Every line below must come back exactly as it stands, with the images omitted.

Collected data:
• • • • • • •
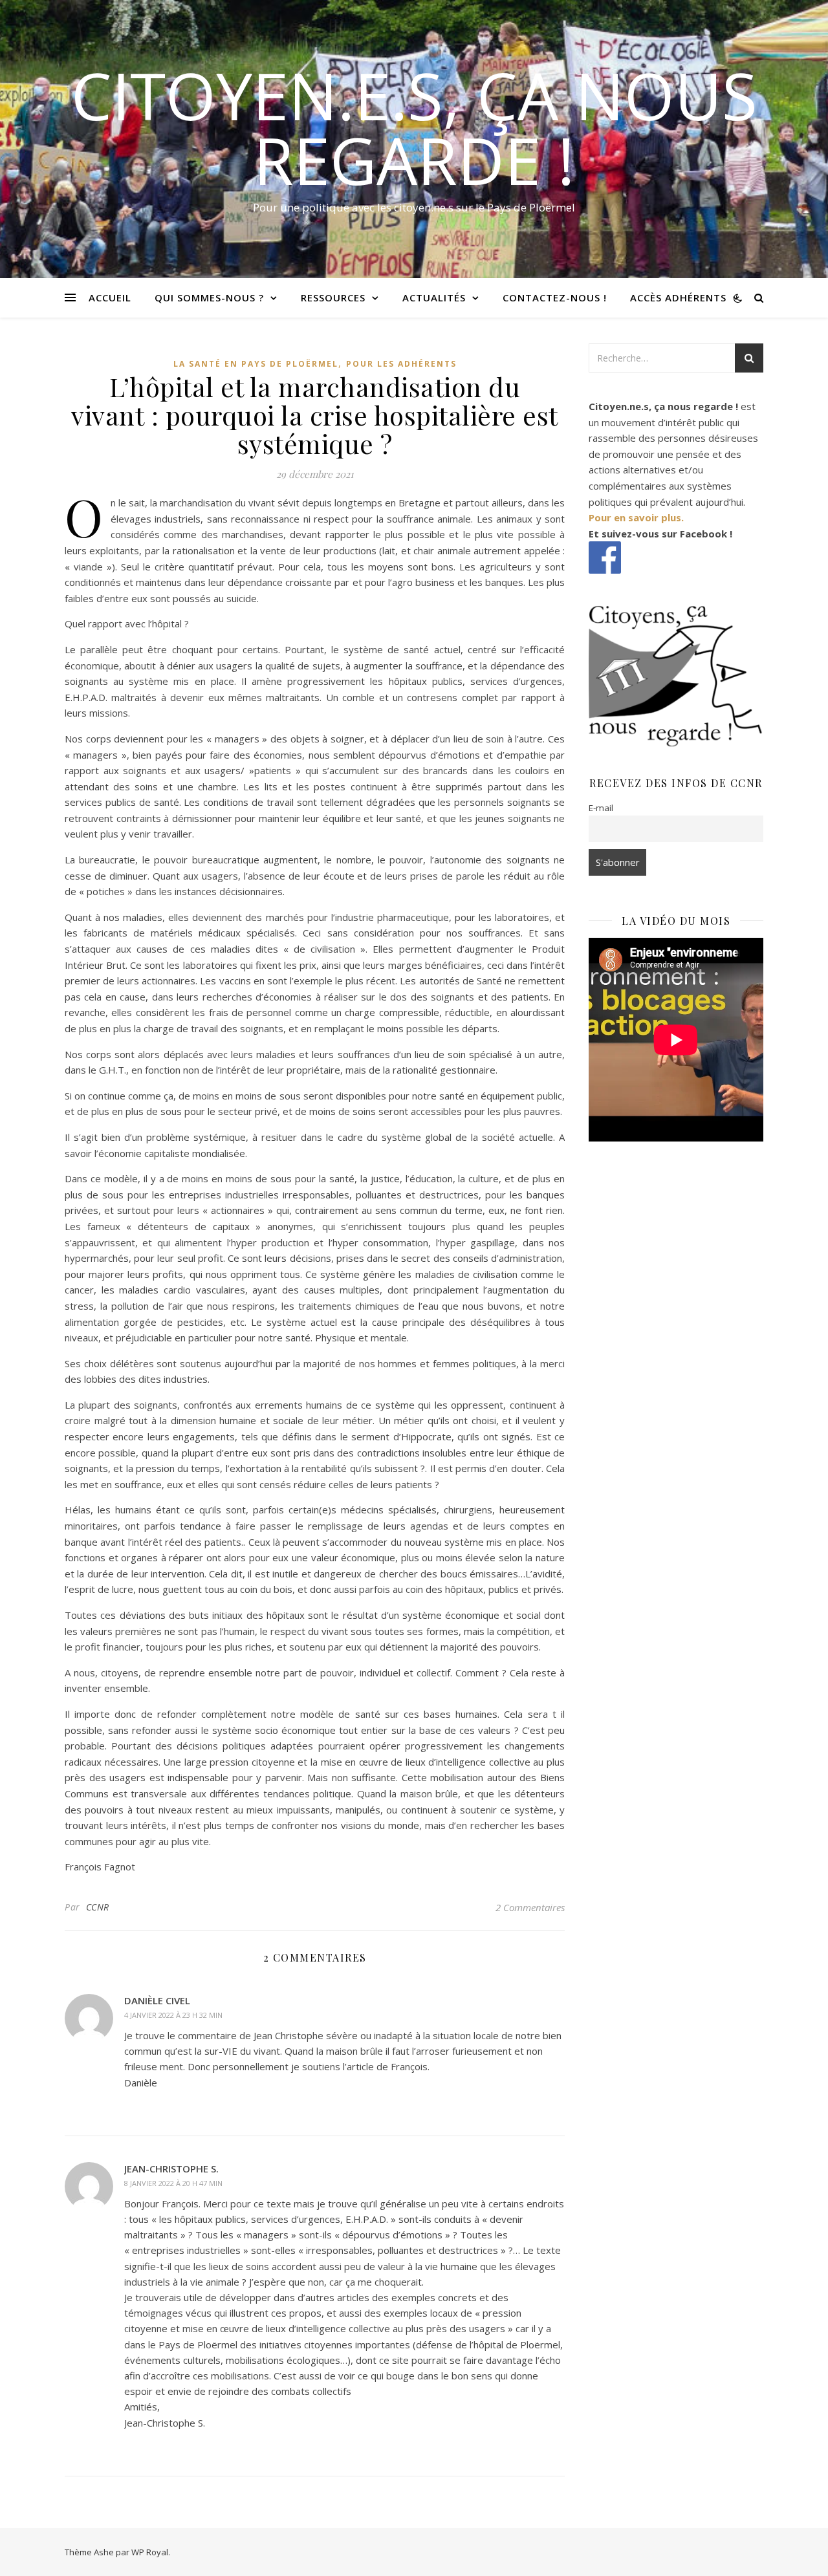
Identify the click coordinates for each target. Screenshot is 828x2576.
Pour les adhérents (401, 363)
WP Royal (149, 2552)
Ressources (333, 297)
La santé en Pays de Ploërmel (255, 363)
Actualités (434, 297)
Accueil (110, 297)
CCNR (97, 1907)
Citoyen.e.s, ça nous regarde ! (414, 127)
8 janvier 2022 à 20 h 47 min (173, 2183)
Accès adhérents (678, 297)
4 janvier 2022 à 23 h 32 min (173, 2015)
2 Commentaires (530, 1907)
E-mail (601, 808)
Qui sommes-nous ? (209, 297)
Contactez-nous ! (555, 297)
• • • • • • •
■ **SOLUTION TO THE PROBLEM**:
Identify the click coordinates for each target. Screenshot is 828x2576.
Pour les adhérents (401, 363)
WP Royal (149, 2552)
Ressources (333, 297)
La santé en Pays de Ploërmel (255, 363)
Actualités (434, 297)
Accueil (110, 297)
CCNR (97, 1907)
Citoyen.e.s, ça nous regarde ! (414, 127)
8 janvier 2022 à 20 h 47 min (173, 2183)
Accès adhérents (678, 297)
4 janvier 2022 à 23 h 32 min (173, 2015)
2 Commentaires (530, 1907)
E-mail (601, 808)
Qui sommes-nous ? (209, 297)
Contactez-nous ! (555, 297)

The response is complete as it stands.